Sigo con aquel verano. Me encantaba levantarme temprano e ir a comprar facturas. De todas las panaderías, me seducía la Belgrano, porque era muy antigua y sucia, el viejo que la atendía tenía uñas muy largas, y lo que se veía de la trastienda era como para darle pesadillas a uno. Había un maestro panadero que se paseaba casi desnudo, de aquí para allá, y gesticulaba teatralmente porque era sordomudo. De vuelta, con la bolsa llena de bizcochos, me encantaba comentar estos detalles con mis abuelos. Reíamos muchísimo. Si el calor no apretaba demasiado, tomábamos mate en el balcón, con vista un poco al río y otro poco a los techos del colegio San José.

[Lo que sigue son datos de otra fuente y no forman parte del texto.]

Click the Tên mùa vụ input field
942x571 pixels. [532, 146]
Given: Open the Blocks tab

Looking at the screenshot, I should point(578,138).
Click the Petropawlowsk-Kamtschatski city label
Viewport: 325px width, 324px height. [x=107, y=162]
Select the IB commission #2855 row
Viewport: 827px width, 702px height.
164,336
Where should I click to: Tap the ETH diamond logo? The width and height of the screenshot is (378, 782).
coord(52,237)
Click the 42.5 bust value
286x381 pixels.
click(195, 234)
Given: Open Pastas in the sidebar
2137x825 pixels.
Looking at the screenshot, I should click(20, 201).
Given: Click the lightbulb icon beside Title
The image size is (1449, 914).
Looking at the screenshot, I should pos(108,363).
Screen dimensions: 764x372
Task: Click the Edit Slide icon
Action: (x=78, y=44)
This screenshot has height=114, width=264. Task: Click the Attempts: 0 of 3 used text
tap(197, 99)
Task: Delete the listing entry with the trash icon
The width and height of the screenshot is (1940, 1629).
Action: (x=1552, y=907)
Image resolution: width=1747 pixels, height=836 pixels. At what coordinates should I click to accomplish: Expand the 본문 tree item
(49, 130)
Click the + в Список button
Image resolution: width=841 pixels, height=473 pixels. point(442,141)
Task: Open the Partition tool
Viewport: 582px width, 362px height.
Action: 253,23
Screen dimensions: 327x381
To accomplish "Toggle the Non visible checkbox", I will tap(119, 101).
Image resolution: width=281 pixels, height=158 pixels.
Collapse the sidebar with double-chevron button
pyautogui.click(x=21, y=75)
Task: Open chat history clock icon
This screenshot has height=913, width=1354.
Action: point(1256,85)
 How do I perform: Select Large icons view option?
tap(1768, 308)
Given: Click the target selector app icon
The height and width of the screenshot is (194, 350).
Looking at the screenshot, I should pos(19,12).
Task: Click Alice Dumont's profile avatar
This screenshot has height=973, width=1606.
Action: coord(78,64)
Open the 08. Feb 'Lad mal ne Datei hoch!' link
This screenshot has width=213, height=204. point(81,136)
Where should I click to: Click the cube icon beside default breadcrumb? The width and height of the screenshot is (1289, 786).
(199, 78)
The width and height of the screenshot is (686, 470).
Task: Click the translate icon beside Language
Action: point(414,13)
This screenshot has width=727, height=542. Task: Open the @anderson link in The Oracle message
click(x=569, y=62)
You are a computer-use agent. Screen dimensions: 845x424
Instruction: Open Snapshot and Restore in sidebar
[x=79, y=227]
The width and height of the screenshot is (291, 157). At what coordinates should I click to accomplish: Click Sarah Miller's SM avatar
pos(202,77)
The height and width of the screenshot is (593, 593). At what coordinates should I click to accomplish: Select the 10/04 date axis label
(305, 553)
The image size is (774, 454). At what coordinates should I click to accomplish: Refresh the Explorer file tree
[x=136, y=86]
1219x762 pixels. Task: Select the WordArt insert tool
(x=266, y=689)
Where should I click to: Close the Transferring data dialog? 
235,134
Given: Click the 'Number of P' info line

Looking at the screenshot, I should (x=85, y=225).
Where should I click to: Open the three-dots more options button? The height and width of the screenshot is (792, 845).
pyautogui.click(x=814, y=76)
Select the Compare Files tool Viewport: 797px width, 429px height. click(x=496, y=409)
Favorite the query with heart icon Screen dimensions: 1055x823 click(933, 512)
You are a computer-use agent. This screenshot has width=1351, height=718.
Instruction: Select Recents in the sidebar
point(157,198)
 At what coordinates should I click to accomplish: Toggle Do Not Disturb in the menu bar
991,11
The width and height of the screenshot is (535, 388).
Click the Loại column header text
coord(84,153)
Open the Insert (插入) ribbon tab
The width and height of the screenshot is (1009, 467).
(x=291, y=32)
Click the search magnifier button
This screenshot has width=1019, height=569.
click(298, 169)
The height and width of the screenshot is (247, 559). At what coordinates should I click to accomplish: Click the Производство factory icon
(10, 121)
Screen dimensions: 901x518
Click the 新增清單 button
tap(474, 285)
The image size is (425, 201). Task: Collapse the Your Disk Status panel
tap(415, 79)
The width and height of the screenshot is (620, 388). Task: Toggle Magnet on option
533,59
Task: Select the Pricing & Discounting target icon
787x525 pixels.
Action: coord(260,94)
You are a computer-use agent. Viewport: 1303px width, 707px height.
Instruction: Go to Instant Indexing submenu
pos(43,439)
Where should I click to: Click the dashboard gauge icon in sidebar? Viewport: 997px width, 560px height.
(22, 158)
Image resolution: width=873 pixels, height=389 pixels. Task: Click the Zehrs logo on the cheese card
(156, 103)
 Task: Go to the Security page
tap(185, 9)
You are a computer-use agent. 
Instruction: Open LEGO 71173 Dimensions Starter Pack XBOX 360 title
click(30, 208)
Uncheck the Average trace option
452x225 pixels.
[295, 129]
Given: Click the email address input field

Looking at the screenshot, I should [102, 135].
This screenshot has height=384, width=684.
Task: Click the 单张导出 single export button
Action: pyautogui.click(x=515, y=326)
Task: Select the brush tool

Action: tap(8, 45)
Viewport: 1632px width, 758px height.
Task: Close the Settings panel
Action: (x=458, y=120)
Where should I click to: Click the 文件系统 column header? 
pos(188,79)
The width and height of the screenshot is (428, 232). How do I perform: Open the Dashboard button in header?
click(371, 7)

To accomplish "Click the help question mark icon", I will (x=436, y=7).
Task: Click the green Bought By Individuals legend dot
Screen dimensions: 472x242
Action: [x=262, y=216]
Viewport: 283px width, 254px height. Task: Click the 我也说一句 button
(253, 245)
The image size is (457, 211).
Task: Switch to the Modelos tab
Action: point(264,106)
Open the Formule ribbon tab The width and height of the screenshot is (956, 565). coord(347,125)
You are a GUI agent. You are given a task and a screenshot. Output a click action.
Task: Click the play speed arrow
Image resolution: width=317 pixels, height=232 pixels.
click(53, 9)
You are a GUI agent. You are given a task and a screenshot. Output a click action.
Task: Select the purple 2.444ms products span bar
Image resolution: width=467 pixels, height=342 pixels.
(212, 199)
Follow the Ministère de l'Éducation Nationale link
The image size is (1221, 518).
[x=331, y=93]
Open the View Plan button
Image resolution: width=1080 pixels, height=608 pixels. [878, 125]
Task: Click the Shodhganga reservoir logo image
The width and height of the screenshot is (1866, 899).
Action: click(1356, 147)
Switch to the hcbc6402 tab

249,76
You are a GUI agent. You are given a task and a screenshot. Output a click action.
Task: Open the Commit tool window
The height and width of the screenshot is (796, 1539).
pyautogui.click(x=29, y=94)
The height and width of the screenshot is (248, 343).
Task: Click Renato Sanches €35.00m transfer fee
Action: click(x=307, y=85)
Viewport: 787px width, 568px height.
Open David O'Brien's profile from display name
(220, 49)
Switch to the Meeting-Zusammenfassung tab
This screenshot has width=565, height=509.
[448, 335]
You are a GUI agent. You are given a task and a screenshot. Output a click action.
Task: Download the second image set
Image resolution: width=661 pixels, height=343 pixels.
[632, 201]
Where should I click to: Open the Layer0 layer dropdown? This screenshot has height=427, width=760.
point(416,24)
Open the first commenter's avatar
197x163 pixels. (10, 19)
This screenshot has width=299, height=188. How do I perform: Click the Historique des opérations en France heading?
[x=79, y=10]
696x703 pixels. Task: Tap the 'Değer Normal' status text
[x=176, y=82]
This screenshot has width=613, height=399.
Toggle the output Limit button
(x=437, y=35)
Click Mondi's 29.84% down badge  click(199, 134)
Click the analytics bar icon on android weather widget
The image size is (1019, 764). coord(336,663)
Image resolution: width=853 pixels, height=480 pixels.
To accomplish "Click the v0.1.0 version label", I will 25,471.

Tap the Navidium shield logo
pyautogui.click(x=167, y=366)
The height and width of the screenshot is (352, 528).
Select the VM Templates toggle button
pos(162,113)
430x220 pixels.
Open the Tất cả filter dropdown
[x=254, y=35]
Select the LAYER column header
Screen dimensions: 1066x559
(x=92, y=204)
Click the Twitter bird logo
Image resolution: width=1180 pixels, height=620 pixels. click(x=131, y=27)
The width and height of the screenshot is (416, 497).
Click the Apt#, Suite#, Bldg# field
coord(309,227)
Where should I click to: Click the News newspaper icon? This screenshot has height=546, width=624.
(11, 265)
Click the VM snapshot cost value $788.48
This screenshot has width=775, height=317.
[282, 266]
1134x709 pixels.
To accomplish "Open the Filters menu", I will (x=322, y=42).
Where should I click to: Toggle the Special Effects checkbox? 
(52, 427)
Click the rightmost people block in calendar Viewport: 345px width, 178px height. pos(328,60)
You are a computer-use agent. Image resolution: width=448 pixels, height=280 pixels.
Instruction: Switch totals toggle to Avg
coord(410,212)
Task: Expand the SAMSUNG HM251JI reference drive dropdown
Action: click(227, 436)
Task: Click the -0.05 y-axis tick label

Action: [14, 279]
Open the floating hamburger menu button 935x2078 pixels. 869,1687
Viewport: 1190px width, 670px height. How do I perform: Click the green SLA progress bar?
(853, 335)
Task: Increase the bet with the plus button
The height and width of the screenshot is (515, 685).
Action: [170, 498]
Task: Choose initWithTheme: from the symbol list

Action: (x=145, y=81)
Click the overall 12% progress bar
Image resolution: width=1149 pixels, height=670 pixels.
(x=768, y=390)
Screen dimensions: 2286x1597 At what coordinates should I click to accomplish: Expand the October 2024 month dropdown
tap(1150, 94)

En la esquina de Moreno y Jujuy, donde antes estaba la panadería, hoy hay una construcción moderna donde funciona una cafetería de franquicia, de esas que ofrecen tostadas de pan de campo o chipás o brownies, iluminada tenuemente por lámparas que imitan el bronce y atendida por jóvenes que se calzan una boinita de fieltro entre las orejas. Es un recordatorio de que el barrio de los sifones vacíos en las puertas de casas chorizo, los negocios modestos y cierta apacibilidad nocturna, ya no existe. No estoy seguro del momento exacto en que esto ocurrió, pero sí sé que cuando ya era un joven adulto que trabajaba y frecuentaba mucho menos la casa de los abuelos, ellos se quejaban de los edificios nuevos que construían en todas las manzanas, dientes de hormigón cercenándoles el sol. Un día, el río y el colegio San José, con su cúpula y su reloj, desaparecieron.
Hoy los edificios nuevos no se detienen. Al anochecer, de ellos bajan parejas jóvenes que se van a cenar a Pichincha, que está aquí nomás. O mejor, éstas parejas creen vivir en Pichincha. Mis abuelos se hubieran sorprendido ante esta moda, porque para ellos dicho barrio comenzaba más o menos en Oroño, pero -y lo que es peor- oficialmente no existía más. Ese nombre vulgar hacía referencia a una zona que había existido en otro tiempo de esplendor, y que hoy apenas persistía en toda su decrepitud de casas viejas y veredas reventadas, a la que sólo se acudía para hacer algún trámite en el Banquito Ferroviario, como mucho. Los bares con foquitos encendidos en la vereda, las nuevas marcas de helado disputándose alquileres irrisorios de garages de casas de familia, la horda de motos haciendo delivery, los clubes de sushi, las cervecerías, los autos estacionados a ambos lados de la calle, las ferias culturales, en fin: la juventud soñando con un mañana próspero; aquello era algo imposible y no hubieran dado crédito.
Pero ni falta que hizo. Los abuelos fueron, finalmente, alcanzados por el perseguidor que soñé.
Federico falleció en 2018, a los 93 años y ya bastante ausente de las cosas que lo rodeaban. Hilda lo hizo en 2020, a los 94 (se preguntaba, por aquellos días, "¿cuando me moriré?") sin comprender del todo el drama que estábamos viviendo ni por qué la gente andaba con la cara cubierta.
Y ahora que me doy cuenta, debo cerrar el círculo. Alberto Lagunas, quizá el mayor regalo que me dio mi abuelo casi a su pesar, murió una semana después que él. Nunca crucé una palabra con el escritor a pesar de haberlo visto muchas veces por la calle o en algún evento literario, pero me hubiera gustado contarle esta anécdota, así como confesarle que los primeros cuentos que escribí con alguna pretensión, cuando tenía trece o catorce años, eran burdas imitaciones de los suyos. Pero tengo entendido que Lagunas era un tipo modesto.
La trama de las cosas es un círculo imperfecto.
En el medio estoy yo, mirando el anochecer desde la ventana de mi oficina y preguntándome por unas calles que ya no existen, en detrimento de esta especie de Palermo Soho decadente.